IPU’s Committee on the Human Rights of Parliamentarians to follow up on several cases involving Turkish MPs. ©REUTERS/U. Bektas |
IPU’s Committee on the Human Rights of Parliamentarians will undertake a four-day mission to Turkey in a bid to make progress on resolving several cases involving the human rights abuses of MPs.
The IPU mission from 24-27 February will hold meetings with parliamentary and judicial authorities. Led by British MP Ann Clwyd and Swiss MP Margaret Kiener Nellen, its main objective is to obtain first-hand information of the on-going judicial proceedings against nine parliamentarians elected in June 2011 whilst in prison.
These MPs are being tried for allegedly plotting to overthrow the government or for alleged membership of a group with links to the banned Kurdish Workers Party, the PKK.
The mission will seek clarity on charges brought against the MPs and on the facts and evidence presented to substantiate them. It will also seek information on the measures taken by the Turkish authorities to allow these parliamentarians the free exercise of their mandate and to prevent similar situations in the future.

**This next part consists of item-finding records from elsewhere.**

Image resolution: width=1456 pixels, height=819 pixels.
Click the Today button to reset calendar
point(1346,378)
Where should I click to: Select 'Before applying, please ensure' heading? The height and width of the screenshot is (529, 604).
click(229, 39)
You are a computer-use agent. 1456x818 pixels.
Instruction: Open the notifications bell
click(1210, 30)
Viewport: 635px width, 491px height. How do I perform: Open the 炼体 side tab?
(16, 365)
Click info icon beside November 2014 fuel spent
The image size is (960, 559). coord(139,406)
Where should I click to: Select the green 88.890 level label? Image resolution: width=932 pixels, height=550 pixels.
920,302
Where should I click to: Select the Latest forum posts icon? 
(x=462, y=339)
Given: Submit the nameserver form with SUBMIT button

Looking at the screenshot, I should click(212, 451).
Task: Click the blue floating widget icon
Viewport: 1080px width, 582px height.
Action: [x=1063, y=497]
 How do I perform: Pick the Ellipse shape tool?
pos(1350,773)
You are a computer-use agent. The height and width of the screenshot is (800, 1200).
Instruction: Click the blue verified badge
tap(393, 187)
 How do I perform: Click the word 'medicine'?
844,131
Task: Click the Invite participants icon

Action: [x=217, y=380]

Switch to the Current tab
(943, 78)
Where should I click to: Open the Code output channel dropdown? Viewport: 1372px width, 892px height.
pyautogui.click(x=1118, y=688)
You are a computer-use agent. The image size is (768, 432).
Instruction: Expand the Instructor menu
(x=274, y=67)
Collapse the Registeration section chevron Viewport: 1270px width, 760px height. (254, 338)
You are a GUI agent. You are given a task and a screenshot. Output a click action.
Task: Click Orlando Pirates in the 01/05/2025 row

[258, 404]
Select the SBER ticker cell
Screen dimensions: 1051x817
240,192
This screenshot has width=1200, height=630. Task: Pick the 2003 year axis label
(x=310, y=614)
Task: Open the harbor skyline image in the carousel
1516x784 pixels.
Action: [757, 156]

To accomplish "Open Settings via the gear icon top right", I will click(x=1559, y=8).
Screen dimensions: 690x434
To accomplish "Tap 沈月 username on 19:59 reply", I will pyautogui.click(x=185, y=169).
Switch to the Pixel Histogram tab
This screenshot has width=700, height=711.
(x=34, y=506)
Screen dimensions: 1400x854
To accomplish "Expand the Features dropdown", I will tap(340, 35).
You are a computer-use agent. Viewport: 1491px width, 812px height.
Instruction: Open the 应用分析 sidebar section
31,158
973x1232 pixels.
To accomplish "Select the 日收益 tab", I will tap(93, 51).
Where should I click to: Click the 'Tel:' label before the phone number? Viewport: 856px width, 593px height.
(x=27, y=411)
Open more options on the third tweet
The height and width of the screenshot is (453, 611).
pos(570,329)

Seven of the nine MPs were released provisionally after the Turkish Constitutional Court ruled that the length of their detentions amounted to a violation of their right to stand for election.
They were sworn into parliament after being granted provisional release but are either facing trial or waiting for the resolution of pending appeals after having been handed down lengthy jail sentences.
IPU has received allegations about the lack of respect of the parliamentarians’ right to a fair trial, the fabrication of some of the evidence and the excessive length of proceedings and pre-trial detention.
The IPU mission will also follow up on the case of Mehmet Sinçar, a former Kurdish member of the Grand National Assembly assassinated in 1993.
Two men were sentenced to life for the killing. However, Sinçar’s family appealed the verdict considering the Court failed to establish the identity of the instigators or to take into account the alleged involvement of agents of the Turkish Intelligence Service. The Committee wants to know when the appeal will be heard and expects that the proceedings will open up real prospects to shed full light on Sinçar’s assassination.